* OBJECTIVE
Reproduce every line of the records below without changing anything.

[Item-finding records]
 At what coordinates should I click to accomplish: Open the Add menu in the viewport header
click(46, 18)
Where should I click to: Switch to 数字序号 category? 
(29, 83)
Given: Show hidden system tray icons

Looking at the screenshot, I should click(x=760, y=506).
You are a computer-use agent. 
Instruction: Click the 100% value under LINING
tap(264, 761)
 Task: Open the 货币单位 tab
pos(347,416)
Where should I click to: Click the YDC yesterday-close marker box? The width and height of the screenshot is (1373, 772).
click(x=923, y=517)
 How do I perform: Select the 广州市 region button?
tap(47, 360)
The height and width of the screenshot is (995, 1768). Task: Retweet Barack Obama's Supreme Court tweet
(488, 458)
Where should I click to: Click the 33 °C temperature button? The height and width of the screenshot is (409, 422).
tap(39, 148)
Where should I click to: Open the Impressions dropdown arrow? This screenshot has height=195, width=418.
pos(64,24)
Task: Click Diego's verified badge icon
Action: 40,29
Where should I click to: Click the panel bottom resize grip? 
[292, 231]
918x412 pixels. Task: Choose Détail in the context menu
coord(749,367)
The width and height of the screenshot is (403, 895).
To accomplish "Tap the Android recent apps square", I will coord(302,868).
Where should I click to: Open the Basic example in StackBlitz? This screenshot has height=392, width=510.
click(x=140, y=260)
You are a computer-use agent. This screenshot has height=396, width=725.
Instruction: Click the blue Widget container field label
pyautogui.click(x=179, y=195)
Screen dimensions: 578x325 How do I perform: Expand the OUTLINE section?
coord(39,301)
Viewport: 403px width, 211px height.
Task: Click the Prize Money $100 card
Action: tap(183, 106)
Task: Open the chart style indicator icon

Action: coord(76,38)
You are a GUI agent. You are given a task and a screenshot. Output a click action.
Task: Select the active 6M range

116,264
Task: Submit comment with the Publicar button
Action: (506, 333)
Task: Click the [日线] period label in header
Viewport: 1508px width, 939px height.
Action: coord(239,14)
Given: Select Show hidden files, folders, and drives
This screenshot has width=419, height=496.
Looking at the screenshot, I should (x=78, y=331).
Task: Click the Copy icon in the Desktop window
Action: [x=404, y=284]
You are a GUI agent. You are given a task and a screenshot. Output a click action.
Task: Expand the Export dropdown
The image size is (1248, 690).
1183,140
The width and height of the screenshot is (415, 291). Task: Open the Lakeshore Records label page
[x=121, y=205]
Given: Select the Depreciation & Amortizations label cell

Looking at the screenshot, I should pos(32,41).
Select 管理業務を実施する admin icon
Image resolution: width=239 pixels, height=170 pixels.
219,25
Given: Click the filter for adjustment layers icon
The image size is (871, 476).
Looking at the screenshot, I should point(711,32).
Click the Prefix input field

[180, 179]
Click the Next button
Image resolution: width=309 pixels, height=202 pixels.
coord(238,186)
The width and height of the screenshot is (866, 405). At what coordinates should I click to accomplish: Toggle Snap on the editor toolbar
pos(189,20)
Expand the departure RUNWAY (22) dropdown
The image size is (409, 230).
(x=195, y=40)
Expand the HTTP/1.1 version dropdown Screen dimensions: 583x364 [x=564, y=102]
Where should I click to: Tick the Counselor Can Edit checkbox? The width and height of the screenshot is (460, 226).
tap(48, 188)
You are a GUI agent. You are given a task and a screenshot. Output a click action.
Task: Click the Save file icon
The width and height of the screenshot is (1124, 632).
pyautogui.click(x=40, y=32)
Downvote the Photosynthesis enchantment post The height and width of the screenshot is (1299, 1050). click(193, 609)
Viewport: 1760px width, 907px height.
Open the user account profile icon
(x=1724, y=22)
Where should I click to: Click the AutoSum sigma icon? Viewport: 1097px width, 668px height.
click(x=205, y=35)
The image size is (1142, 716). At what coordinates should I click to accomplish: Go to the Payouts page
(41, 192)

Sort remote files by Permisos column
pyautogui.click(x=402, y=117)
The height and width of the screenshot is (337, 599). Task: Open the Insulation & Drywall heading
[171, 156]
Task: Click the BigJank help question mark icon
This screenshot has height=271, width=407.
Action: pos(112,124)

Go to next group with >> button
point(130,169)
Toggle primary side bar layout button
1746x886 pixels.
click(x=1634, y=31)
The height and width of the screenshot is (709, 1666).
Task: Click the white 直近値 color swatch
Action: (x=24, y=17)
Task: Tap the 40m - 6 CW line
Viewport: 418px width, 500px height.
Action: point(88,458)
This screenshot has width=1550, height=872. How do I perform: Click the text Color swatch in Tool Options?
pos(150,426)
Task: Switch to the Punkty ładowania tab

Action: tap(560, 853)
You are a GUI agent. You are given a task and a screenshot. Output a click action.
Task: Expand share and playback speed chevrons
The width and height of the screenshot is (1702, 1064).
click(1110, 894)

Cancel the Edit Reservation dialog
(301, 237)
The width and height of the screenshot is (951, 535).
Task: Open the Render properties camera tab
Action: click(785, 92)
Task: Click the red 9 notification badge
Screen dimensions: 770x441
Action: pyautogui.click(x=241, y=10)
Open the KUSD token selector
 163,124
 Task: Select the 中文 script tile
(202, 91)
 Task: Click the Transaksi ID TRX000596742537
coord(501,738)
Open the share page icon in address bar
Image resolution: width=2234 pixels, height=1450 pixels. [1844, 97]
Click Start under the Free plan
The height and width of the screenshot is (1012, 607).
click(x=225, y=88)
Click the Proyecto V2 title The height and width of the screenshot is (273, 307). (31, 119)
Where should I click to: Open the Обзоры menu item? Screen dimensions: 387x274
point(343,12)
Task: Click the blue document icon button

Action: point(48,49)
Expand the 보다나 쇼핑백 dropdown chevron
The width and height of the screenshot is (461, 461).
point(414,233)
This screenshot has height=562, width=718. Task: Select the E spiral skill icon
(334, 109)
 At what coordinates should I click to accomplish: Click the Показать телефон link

* SOLVED EXERCISE
 At what coordinates should I click to accomplish: Open the Add menu in the viewport header
click(46, 18)
Where should I click to: Switch to 数字序号 category? 
(29, 83)
Given: Show hidden system tray icons

Looking at the screenshot, I should click(x=760, y=506).
You are a computer-use agent. 
Instruction: Click the 100% value under LINING
tap(264, 761)
 Task: Open the 货币单位 tab
pos(347,416)
Where should I click to: Click the YDC yesterday-close marker box? The width and height of the screenshot is (1373, 772).
click(x=923, y=517)
 How do I perform: Select the 广州市 region button?
tap(47, 360)
The height and width of the screenshot is (995, 1768). Task: Retweet Barack Obama's Supreme Court tweet
(488, 458)
Where should I click to: Click the 33 °C temperature button? The height and width of the screenshot is (409, 422).
tap(39, 148)
Where should I click to: Open the Impressions dropdown arrow? This screenshot has height=195, width=418.
pos(64,24)
Task: Click Diego's verified badge icon
Action: 40,29
Where should I click to: Click the panel bottom resize grip? 
[292, 231]
918x412 pixels. Task: Choose Détail in the context menu
coord(749,367)
The width and height of the screenshot is (403, 895).
To accomplish "Tap the Android recent apps square", I will coord(302,868).
Where should I click to: Open the Basic example in StackBlitz? This screenshot has height=392, width=510.
click(x=140, y=260)
You are a computer-use agent. This screenshot has height=396, width=725.
Instruction: Click the blue Widget container field label
pyautogui.click(x=179, y=195)
Screen dimensions: 578x325 How do I perform: Expand the OUTLINE section?
coord(39,301)
Viewport: 403px width, 211px height.
Task: Click the Prize Money $100 card
Action: tap(183, 106)
Task: Open the chart style indicator icon

Action: coord(76,38)
You are a GUI agent. You are given a task and a screenshot. Output a click action.
Task: Select the active 6M range

116,264
Task: Submit comment with the Publicar button
Action: (506, 333)
Task: Click the [日线] period label in header
Viewport: 1508px width, 939px height.
Action: coord(239,14)
Given: Select Show hidden files, folders, and drives
This screenshot has width=419, height=496.
Looking at the screenshot, I should (x=78, y=331).
Task: Click the Copy icon in the Desktop window
Action: [x=404, y=284]
You are a GUI agent. You are given a task and a screenshot. Output a click action.
Task: Expand the Export dropdown
The image size is (1248, 690).
1183,140
The width and height of the screenshot is (415, 291). Task: Open the Lakeshore Records label page
[x=121, y=205]
Given: Select the Depreciation & Amortizations label cell

Looking at the screenshot, I should pos(32,41).
Select 管理業務を実施する admin icon
Image resolution: width=239 pixels, height=170 pixels.
219,25
Given: Click the filter for adjustment layers icon
The image size is (871, 476).
Looking at the screenshot, I should point(711,32).
Click the Prefix input field

[180, 179]
Click the Next button
Image resolution: width=309 pixels, height=202 pixels.
coord(238,186)
The width and height of the screenshot is (866, 405). At what coordinates should I click to accomplish: Toggle Snap on the editor toolbar
pos(189,20)
Expand the departure RUNWAY (22) dropdown
The image size is (409, 230).
(x=195, y=40)
Expand the HTTP/1.1 version dropdown Screen dimensions: 583x364 [x=564, y=102]
Where should I click to: Tick the Counselor Can Edit checkbox? The width and height of the screenshot is (460, 226).
tap(48, 188)
You are a GUI agent. You are given a task and a screenshot. Output a click action.
Task: Click the Save file icon
The width and height of the screenshot is (1124, 632).
pyautogui.click(x=40, y=32)
Downvote the Photosynthesis enchantment post The height and width of the screenshot is (1299, 1050). click(193, 609)
Viewport: 1760px width, 907px height.
Open the user account profile icon
(x=1724, y=22)
Where should I click to: Click the AutoSum sigma icon? Viewport: 1097px width, 668px height.
click(x=205, y=35)
The image size is (1142, 716). At what coordinates should I click to accomplish: Go to the Payouts page
(41, 192)

Sort remote files by Permisos column
pyautogui.click(x=402, y=117)
The height and width of the screenshot is (337, 599). Task: Open the Insulation & Drywall heading
[171, 156]
Task: Click the BigJank help question mark icon
This screenshot has height=271, width=407.
Action: pos(112,124)

Go to next group with >> button
point(130,169)
Toggle primary side bar layout button
1746x886 pixels.
click(x=1634, y=31)
The height and width of the screenshot is (709, 1666).
Task: Click the white 直近値 color swatch
Action: (x=24, y=17)
Task: Tap the 40m - 6 CW line
Viewport: 418px width, 500px height.
Action: point(88,458)
This screenshot has width=1550, height=872. How do I perform: Click the text Color swatch in Tool Options?
pos(150,426)
Task: Switch to the Punkty ładowania tab

Action: tap(560, 853)
You are a GUI agent. You are given a task and a screenshot. Output a click action.
Task: Expand share and playback speed chevrons
The width and height of the screenshot is (1702, 1064).
click(1110, 894)

Cancel the Edit Reservation dialog
(301, 237)
The width and height of the screenshot is (951, 535).
Task: Open the Render properties camera tab
Action: click(785, 92)
Task: Click the red 9 notification badge
Screen dimensions: 770x441
Action: pyautogui.click(x=241, y=10)
Open the KUSD token selector
 163,124
 Task: Select the 中文 script tile
(202, 91)
 Task: Click the Transaksi ID TRX000596742537
coord(501,738)
Open the share page icon in address bar
Image resolution: width=2234 pixels, height=1450 pixels. [1844, 97]
Click Start under the Free plan
The height and width of the screenshot is (1012, 607).
click(x=225, y=88)
Click the Proyecto V2 title The height and width of the screenshot is (273, 307). (31, 119)
Where should I click to: Open the Обзоры menu item? Screen dimensions: 387x274
point(343,12)
Task: Click the blue document icon button

Action: point(48,49)
Expand the 보다나 쇼핑백 dropdown chevron
The width and height of the screenshot is (461, 461).
point(414,233)
This screenshot has height=562, width=718. Task: Select the E spiral skill icon
(334, 109)
 At what coordinates should I click to accomplish: Click the Показать телефон link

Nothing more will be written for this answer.